The cow is under quarantine, awaiting disposal directions from the USDA, the company said.
"We are confidant that this cow poses no threat to humans, as it never entered the human food chain and has been meticulously and vigilantly isolated," Luckey said.
Mad cow disease, or bovine spongiform encephalopathy (BSE), can be fatal to humans. John Clifford, the department's chief veterinary officer, stressed that U.S. meat and dairy supplies are safe.

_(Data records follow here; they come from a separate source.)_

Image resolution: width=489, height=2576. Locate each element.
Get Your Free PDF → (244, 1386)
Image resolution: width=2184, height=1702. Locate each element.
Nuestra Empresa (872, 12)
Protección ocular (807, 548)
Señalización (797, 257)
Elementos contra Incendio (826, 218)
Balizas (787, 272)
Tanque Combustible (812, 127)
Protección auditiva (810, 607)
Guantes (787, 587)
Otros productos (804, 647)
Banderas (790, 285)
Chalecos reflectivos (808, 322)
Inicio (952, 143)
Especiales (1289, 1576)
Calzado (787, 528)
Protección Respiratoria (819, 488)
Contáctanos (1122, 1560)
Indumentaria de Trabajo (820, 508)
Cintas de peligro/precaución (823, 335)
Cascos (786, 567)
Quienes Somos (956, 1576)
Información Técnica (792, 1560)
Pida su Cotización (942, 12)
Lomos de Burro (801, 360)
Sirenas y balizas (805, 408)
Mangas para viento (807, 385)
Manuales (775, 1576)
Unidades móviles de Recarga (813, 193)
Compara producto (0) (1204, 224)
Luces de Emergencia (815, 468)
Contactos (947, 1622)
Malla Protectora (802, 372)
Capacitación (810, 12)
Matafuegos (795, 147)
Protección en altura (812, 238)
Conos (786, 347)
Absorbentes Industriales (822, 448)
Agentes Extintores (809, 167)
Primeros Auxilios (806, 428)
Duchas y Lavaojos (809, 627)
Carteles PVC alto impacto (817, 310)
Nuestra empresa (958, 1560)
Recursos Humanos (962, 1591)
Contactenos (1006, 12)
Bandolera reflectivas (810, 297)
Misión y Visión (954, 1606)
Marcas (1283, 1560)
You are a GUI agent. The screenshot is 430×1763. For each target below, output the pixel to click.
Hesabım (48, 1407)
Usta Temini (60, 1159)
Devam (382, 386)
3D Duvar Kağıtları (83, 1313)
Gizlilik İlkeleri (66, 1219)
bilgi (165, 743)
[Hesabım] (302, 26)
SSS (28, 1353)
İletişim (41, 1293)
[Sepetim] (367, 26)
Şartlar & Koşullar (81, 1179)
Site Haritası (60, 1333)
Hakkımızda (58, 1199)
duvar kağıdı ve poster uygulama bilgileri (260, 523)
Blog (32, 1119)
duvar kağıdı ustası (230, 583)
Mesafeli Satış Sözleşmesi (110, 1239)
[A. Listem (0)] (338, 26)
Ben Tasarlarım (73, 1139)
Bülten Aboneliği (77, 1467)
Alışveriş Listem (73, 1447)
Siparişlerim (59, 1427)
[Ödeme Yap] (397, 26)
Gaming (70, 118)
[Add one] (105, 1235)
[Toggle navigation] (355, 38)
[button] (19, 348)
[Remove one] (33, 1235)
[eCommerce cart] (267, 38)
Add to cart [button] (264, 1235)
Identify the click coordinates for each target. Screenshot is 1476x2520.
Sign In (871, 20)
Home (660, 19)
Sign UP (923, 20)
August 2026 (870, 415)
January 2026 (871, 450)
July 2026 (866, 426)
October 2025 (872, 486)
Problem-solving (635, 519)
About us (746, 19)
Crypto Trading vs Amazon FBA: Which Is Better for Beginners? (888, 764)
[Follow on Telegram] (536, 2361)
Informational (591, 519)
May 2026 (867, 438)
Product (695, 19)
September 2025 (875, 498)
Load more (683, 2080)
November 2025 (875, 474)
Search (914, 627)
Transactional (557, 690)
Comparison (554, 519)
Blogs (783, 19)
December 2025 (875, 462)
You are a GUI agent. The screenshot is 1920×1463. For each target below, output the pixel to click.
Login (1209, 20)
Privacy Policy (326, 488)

The USDA did not say when the disease was discovered or exactly where the cow was raised, but Clifford said the cow did not get the disease from eating infected cattle feed.
The National Cattlemen's Beef Association is also trying to ease consumer concerns, saying in a statement, "U.S. regulatory controls are effective, and that U.S fresh beef and beef products from cattle of all ages are safe and can be safely traded due to our interlocking safeguards."
The new case of mad cow disease is the fourth such case discovered in the U.S. since the government began inspecting for the disease to keep the food supply safe. There have been three confirmed cases of mad cow disease in the U.S., including in a Canadian-born cow in 2003 in Washington state, and in cows in Texas and Alabama in 2005 and 2006.
The Center for Science in the Public Interest says while there is no indication of a mad cow outbreak, more needs to be done to ensure the safety of our food supply.
"We'll be looking to see what USDA says as the investigation continues. I think consumers would feel more assured if they knew that we had an effective national ID program for animals, and that's something we don't have," said Sarah Klein of the Center for Science in the Public Interest.
The USDA is sharing its lab results with international animal health officials in Canada and England. The FDA says it will work with the USDA to fully investigate the feed supply.
The Associated Press contributed to this report.